* begin Source excerpt *

It's better up there in the media box!
Having covered many a Test match from the media box, Bikash Mohapatra watched Day 2 of the second Test between India and the West Indies from the Wankhede stands. At the end of it, he says never again!
As a child, I remember accompanying my father/grandfather to the stadium to watch cricket. It wasn’t that cricket was (or is) my favourite sport. But there’s a certain enthusiasm about watching a match from the stands, cheering for your favourite star.
It was great fun back then, and, definitely, something that inspired me to cover sport in general, and cricket in particular, after ditching a job as human resource manager for one as media professional.
But that was back then.
To be honest I don’t remember the last time I watched a whole match from the stands, cheering with the crowd, doing the Mexican wave and eating junk through the day.
The last few years I covered a lot of cricket, seen a lot more matches and witnessed history being made on more occasion than one. However, all that was from the confines of the media box, one of the few advantages accrued to a media professional.
There are instances when you move out of the box and watch the match along with the crowd. But that is more to wriggle yourself out after spending hours writing, a bit of stretch here and there, a chat with friends or, maybe, to watch a landmark moment.
However, truth be told, for something that is as time consuming as cricket, you need to watch it either from a VIP or media box.
The passion of Indian fans needs to be applauded
The never-ending passion of Indian fans needs to be applauded. The fact that they brave adverse conditions to cheer their favourite stars deserve a salute. And their insatiable energy needs to be complimented.
Yes, watching a match from the stands needs guts. And I had to muster enough of it to contemplate going to watch the second Test against the West Indies at the Wankhede.
It happened to be the 200th and final match of arguably the greatest cricketer of all time – Sachin Tendulkar. Having covered the legend’s 199th Test at the Eden Gardens last week, and exhausted having done a plethora of stories in the lead up to the farewell, it was just about watching the match.
Day One was all about standing in queue that was more than a kilometre long and getting ‘that’ feel all over again. The fact that the West Indies batted first served as an excuse to get out earlier than expected. Yes, I missed the Master Blaster’s batting on the opening day.
The Master Blaster completed a quick fifty
Day Two was all about anticipation. Sachin started on a confident note on the previous afternoon, raising hope of a big innings in his farewell game. Even as I was waiting to enter the ground, I found a microphone thrust at my face by a friend who works for a television channel.

* end Source excerpt *

**Task directions**
Could you extend the article about watching the Wankhede Test from the stands, starting right after its last sentence? The listing comes from a separate source and has no connection to the article.

* begin Dataset *

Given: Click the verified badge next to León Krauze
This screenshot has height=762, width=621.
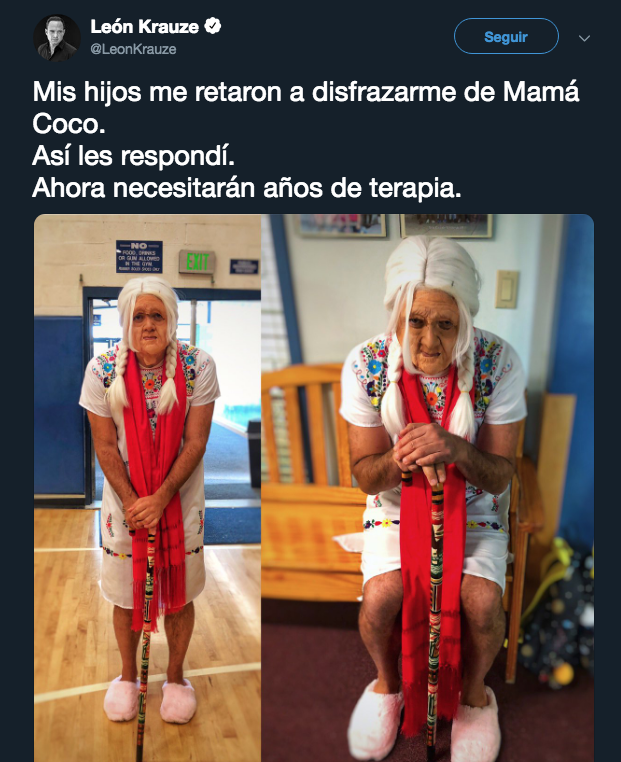Looking at the screenshot, I should (212, 26).
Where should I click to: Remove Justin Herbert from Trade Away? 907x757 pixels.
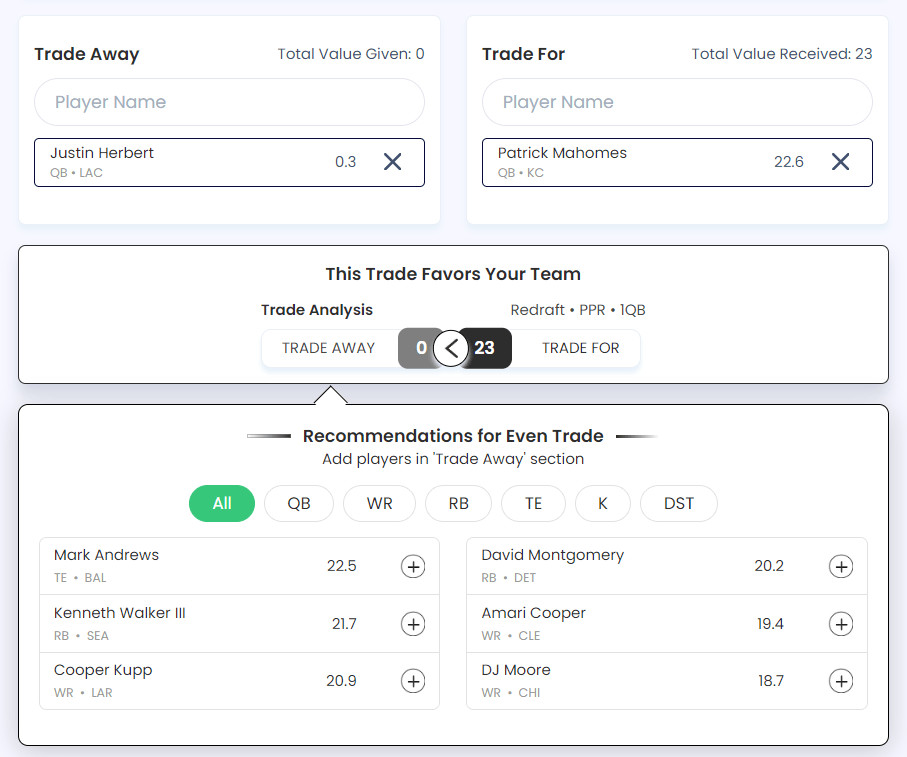click(393, 162)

* end Dataset *

**Final answer**
“Aap Sachin ko kuch message dena chahenge (Do you want to give any message for Sachin?),” he asked. I raised my head, took off the glares and looked at him. He smiled back. Interview over.
As I headed towards my seat I came across a bunch of friends (from the media) who had come with the same purpose as me.
“Ek saath khade hoke cheer karte hain, jab tak gala na baith jaaye (Let’s stand up and cheer till we have a sore throat),” suggested one. And so we began, in unison, uttering that name again and again.
The Master obliged, hit a few great shots and completed a quick fifty. The crowd cheered for the legend and jeered for the visitors throughout, some of the abuses hurled at the latter (Tino Best, in particular) was in real bad taste.
All the fun lasted for a good 40-45 minutes. Then Sachin was dismissed. He was applauded on his way back to the pavilion, something befitting the legend that he is.
Then began the ordeal...
Then began the ordeal, something those who watch matches regularly from the stands are used to; something that those who work from the confines of the media box are not.
The cold drinks were anything but cold, the food was anything but warm, the seats anything but comfortable, and the lavatories, well, let’s not get into that. The fact that the best restaurant around preferred to remain shut on the day made matters worse.
Besides, you had to get up and step aside every time there was a movement. With a paucity of space it was anything but comfortable. The seats at the Wankhede seriously need to a rework.
As the day wore on, and the breeze died down, it became worse.
The Master won't be batting again in this Test
The crowd was, by then, was doing a volte-face. First they wanted MS Dhoni to declare the innings. Then they cheered for the West Indies, egging their bowlers on.
Yes, they hadn’t had enough of their favourite batsman and wanted to see him bat again. Not that it was going to happen. The home team batted the entire day and had the opposition on the mat by the end.
As the long day came to a close there was relief that one did not need to come back on Day 3. The Master won’t be batting again in this Test.
“You won’t get the feel if you don’t watch it from the stands,” said a friend, as we made our way out of the ground.
I beg to differ.
Next time, I will stick to the media box, and make occasional forays to the stands. Spending the whole day in the stands is no more fun!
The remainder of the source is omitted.